Step 2: Methodology:
1. Compute the transpose of matrix \( A \), denoted as \( A^T \).
2. Calculate the sum \( A^T + A \).
3. Equate the resultant sum to the identity matrix \( I \).
4. Solve the derived trigonometric equation for \( \theta \).
Step 3: Derivation:
Given matrix \( A \) is \( A = \begin{bmatrix} \cos\theta & -\sin\theta \\ \sin\theta & \cos\theta \end{bmatrix} \).
The transpose of \( A \) is obtained by swapping rows and columns:
\[ A^T = \begin{bmatrix} \cos\theta & \sin\theta \\ -\sin\theta & \cos\theta \end{bmatrix}. \]
The sum \( A^T + A \) is calculated as:
\[ A^T + A = \begin{bmatrix} \cos\theta & \sin\theta \\ -\sin\theta & \cos\theta \end{bmatrix} + \begin{bmatrix} \cos\theta & -\sin\theta \\ \sin\theta & \cos\theta \end{bmatrix} \] \[ A^T + A = \begin{bmatrix} 2\cos\theta & 0 \\ 0 & 2\cos\theta \end{bmatrix}. \]
The problem states that \( A^T + A = I \):
\[ \begin{bmatrix} 2\cos\theta & 0 \\ 0 & 2\cos\theta \end{bmatrix} = \begin{bmatrix} 1 & 0 \\ 0 & 1 \end{bmatrix}. \]

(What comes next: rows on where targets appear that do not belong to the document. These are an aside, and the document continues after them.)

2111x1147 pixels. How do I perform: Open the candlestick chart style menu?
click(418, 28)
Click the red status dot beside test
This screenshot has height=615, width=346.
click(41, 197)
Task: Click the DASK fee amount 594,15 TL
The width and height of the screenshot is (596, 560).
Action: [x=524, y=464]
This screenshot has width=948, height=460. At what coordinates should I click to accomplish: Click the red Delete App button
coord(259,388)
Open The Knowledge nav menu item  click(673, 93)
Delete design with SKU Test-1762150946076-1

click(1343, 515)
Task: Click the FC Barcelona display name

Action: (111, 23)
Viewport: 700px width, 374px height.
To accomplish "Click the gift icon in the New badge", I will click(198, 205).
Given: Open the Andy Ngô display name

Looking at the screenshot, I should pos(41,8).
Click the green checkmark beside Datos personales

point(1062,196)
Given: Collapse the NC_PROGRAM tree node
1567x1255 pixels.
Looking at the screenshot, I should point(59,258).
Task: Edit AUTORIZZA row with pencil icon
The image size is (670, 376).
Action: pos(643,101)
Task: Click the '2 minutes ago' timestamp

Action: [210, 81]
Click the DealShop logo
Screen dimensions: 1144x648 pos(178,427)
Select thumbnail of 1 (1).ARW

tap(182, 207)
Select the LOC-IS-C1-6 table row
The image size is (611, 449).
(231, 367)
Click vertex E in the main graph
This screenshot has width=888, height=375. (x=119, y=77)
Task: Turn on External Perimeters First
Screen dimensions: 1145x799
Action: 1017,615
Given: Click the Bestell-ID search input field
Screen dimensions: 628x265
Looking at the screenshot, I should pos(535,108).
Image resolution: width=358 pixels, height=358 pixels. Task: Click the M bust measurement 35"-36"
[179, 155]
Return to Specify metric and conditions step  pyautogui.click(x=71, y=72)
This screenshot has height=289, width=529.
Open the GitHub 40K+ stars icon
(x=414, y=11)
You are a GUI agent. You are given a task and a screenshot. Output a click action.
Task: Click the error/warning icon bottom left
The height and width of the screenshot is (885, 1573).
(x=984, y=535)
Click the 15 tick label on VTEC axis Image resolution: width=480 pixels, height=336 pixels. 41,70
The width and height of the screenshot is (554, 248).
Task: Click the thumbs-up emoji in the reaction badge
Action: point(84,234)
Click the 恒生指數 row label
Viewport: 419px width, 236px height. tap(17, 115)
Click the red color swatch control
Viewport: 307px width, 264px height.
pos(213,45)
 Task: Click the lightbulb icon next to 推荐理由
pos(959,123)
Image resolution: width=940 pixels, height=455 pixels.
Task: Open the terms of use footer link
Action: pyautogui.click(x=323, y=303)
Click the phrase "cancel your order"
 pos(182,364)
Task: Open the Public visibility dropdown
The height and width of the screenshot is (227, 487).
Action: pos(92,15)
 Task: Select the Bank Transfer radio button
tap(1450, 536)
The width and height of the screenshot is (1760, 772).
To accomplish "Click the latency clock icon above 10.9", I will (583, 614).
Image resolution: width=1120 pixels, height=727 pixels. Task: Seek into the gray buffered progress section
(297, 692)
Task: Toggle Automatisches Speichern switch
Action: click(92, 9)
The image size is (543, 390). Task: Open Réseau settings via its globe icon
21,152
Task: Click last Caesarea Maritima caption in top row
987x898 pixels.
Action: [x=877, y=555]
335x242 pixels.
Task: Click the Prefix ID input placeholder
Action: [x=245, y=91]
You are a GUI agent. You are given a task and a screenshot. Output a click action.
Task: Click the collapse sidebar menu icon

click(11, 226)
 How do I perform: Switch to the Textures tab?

Equating corresponding matrix elements yields:
\[ 2\cos\theta = 1 \] \[ \cos\theta = \frac{1}{2} \]
The principal value for \( \theta \) satisfying \( \cos\theta = \frac{1}{2} \) is \( \frac{\pi}{3} \).
The general solution for the equation \( \cos\theta = \cos\alpha \) is given by \( \theta = 2n\pi \pm \alpha \), where \( n \) is an integer.
Therefore, the general solution for \( \cos\theta = \frac{1}{2} \) is \( \theta = 2n\pi \pm \frac{\pi}{3} \), where \( n \in \mathbb{Z} \).
Considering the provided options, \( \theta = 2n\pi + \frac{\pi}{3} \) represents one component of the general solution and is the most fitting choice.
Step 4: Conclusion:
The general solution for \( \theta \) is \( \theta = 2n\pi + \frac{\pi}{3} \), where \( n \in \mathbb{Z} \).